Une mise en scène davantage focalisée sur la confrontation entre cette mère, prise dans un terrible mensonge de vie, et les signes déformés par le passage du temps de sa fille mal-aimée – ou en tout cas aimée avec un soupçon insoutenable de honte sociale – aurait probablement insisté longuement sur leurs retrouvailles très tardives, par pierre tombale interposée. Heureusement, il n’en est quasiment rien dans Carré 35, puisque l’inscription du destin de Christine dans une compréhension plus ample de l’Histoire a d’ores et déjà ouvert le champ de réflexion au moment fatidique. Il n’est alors plus exclusivement question de raccommoder les différents fils démêlés pendant l’heure passée, mais d’inscrire cette brève vie d’enfant, dont la part distinctive relève au moins en partie de son effacement de la chronique familiale, dans une philosophie plus globale. Pour cela, Eric Caravaca fait entièrement confiance à la puissance de ses images, ainsi que parfois à la musique qui leur est associée. Grand bien lui en a pris, puisque des motifs subtilement évocateurs n’y manquent point, régulièrement sous l’emprise du va-et-vient hypnotisant de l’eau de mer, mais aussi souvent sortis d’archives, qui fournissent un précieux contexte historique au comportement impénétrable des parents.

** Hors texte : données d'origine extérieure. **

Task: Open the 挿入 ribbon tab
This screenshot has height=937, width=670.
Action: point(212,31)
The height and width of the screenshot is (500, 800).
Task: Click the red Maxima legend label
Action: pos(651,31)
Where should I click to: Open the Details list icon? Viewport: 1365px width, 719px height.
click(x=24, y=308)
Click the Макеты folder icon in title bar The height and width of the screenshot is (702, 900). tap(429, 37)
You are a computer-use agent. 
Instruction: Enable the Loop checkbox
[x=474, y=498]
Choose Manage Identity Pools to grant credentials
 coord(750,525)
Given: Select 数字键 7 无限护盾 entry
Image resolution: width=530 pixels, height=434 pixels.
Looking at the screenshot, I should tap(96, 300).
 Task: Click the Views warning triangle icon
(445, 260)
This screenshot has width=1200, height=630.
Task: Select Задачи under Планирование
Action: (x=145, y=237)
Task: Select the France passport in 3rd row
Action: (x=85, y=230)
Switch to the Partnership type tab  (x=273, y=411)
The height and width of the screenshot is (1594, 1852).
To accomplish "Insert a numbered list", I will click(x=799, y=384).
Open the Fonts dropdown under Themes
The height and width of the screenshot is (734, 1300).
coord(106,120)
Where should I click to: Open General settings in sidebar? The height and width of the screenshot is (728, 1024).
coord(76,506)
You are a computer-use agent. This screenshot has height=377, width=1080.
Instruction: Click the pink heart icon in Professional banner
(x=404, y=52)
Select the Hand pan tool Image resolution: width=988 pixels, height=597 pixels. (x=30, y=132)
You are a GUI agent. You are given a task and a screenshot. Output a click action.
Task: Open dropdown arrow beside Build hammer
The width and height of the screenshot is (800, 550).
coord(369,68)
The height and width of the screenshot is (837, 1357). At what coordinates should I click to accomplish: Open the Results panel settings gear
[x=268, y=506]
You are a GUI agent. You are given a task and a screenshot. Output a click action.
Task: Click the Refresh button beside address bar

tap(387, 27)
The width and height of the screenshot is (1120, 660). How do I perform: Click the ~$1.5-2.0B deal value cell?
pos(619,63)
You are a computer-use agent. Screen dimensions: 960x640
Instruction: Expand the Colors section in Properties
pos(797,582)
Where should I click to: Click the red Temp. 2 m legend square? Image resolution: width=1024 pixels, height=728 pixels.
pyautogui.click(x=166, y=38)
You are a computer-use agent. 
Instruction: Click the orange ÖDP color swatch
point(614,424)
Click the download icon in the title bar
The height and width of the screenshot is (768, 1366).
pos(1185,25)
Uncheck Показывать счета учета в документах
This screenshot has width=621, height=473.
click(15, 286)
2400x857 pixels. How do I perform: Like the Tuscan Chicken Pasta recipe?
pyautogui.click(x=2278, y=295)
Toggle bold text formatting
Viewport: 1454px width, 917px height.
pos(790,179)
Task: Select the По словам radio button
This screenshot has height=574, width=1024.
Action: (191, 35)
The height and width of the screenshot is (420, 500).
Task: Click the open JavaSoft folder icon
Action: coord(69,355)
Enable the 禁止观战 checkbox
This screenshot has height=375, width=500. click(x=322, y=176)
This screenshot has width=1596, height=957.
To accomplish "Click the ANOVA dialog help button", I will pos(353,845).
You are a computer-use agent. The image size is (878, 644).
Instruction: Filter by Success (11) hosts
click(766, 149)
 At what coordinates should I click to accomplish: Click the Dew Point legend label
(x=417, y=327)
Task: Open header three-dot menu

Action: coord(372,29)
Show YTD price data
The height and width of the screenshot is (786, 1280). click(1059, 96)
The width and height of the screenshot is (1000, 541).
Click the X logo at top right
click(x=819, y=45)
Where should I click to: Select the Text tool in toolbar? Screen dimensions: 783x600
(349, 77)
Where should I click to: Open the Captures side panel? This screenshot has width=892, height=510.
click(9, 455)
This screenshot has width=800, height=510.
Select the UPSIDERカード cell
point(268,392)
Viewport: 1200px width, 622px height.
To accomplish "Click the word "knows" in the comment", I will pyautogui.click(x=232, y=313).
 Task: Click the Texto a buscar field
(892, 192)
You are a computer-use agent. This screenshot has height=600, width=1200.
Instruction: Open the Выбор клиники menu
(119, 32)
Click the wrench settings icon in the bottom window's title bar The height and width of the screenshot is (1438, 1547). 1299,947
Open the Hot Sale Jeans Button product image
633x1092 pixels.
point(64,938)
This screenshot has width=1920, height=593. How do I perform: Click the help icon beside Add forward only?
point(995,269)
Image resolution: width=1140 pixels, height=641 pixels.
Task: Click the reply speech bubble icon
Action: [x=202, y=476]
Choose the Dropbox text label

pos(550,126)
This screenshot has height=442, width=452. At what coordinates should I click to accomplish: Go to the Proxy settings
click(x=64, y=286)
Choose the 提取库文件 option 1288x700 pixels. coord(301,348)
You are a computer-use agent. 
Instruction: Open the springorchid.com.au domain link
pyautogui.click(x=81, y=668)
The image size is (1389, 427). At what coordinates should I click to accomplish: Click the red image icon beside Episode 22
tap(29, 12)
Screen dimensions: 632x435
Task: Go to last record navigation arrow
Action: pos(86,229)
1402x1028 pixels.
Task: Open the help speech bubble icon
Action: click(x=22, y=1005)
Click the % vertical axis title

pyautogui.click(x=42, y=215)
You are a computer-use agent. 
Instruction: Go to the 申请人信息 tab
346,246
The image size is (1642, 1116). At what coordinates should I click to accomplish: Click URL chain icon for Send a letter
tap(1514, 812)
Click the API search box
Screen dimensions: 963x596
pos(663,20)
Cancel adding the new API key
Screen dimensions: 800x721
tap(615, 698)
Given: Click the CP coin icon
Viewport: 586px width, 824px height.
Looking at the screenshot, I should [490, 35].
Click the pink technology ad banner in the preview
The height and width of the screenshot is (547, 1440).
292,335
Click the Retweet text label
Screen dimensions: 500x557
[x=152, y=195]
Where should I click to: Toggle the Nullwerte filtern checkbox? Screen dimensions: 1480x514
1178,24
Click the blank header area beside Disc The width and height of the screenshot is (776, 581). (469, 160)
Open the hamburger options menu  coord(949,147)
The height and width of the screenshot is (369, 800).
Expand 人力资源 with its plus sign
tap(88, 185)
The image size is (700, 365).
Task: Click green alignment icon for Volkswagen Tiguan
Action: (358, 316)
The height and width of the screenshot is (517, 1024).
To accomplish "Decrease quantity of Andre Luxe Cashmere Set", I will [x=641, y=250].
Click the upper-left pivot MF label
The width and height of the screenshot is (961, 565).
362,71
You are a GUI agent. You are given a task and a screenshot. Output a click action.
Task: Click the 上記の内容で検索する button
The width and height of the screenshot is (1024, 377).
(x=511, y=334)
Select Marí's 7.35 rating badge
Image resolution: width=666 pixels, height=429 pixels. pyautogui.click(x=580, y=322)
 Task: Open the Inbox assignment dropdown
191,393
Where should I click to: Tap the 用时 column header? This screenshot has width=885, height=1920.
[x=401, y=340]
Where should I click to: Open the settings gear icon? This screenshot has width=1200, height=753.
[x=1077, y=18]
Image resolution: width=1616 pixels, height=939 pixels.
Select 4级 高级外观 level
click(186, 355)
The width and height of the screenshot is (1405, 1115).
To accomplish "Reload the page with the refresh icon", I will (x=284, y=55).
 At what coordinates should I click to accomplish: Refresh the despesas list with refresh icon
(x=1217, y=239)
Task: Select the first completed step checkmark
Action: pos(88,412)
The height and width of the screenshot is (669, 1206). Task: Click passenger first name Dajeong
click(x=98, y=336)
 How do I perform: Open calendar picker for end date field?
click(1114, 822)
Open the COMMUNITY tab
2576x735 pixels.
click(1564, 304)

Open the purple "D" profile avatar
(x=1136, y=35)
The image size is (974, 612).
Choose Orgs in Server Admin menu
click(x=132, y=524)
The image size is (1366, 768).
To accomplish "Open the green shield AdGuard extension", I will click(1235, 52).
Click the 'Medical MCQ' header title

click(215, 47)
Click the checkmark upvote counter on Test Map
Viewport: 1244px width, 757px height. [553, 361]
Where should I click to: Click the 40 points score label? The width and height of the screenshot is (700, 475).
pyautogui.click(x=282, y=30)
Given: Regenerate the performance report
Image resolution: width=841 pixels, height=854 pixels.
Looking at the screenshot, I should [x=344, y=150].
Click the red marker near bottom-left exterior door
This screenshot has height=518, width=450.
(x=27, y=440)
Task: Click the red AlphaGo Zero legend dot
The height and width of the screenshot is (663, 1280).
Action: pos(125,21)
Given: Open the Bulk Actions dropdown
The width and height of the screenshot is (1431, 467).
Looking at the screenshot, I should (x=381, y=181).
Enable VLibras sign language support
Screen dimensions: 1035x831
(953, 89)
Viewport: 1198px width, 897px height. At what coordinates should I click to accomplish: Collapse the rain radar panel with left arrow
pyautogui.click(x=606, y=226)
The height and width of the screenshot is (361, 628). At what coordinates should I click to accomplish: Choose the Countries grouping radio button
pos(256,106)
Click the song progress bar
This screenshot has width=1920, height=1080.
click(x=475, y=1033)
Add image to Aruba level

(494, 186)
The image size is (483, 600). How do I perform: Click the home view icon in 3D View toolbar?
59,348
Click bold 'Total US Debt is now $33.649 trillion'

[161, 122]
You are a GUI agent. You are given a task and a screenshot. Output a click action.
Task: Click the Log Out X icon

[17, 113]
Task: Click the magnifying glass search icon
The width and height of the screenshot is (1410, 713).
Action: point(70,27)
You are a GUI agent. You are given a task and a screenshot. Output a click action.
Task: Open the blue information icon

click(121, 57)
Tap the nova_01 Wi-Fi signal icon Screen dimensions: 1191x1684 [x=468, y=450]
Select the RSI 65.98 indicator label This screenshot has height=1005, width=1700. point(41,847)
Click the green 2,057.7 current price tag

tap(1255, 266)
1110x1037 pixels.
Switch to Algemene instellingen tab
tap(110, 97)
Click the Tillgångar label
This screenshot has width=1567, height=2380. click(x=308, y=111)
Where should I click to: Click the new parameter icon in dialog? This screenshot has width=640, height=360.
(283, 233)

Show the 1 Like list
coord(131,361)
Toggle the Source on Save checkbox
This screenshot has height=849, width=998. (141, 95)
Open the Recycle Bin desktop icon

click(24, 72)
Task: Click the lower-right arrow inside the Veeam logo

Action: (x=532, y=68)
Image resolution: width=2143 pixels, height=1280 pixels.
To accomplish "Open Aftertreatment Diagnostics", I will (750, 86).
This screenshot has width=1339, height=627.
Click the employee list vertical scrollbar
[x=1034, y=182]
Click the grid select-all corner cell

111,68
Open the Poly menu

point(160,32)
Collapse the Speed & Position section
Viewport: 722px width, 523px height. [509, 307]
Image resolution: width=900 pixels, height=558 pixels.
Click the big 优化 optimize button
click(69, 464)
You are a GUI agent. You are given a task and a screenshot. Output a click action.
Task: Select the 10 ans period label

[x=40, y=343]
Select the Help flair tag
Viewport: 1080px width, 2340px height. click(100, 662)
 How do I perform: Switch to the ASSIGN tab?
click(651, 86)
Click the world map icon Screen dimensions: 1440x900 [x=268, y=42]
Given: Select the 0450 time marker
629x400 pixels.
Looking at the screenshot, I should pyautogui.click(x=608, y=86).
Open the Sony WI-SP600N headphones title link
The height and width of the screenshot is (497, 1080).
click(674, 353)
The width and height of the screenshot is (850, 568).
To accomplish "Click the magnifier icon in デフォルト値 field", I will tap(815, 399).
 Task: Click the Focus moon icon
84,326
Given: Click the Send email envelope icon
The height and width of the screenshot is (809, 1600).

Cette interrogation sur le pouvoir des images va même plus loin encore : lorsque la narration ouvre une courte parenthèse sur le travail de préservation du patrimoine cinématographique, cette cause qui nous tient naturellement à cœur boucle en quelque sorte la boucle de la course contre la montre, au fond insensée, afin de s’approprier des images intrinsèquement éphémères.

Conclusion

Inutile de se voiler la face, chaque famille cache quelque part des cadavres plus ou moins macabres. Dans Carré 35, que nous avons pu rattraper grâce à l’engagement toujours aussi recommandable du Festival d’Albi en faveur du documentaire, Eric Caravaca partage les siens avec le public d’une manière particulièrement saisissante. Sur le banc des accusés ne s’y trouve pas tant la génération des pères, de toute façon sur le point de disparaître, que la culture néfaste du silence, pourtant si facile à rompre à condition d’avoir affaire au bon interlocuteur au bon moment.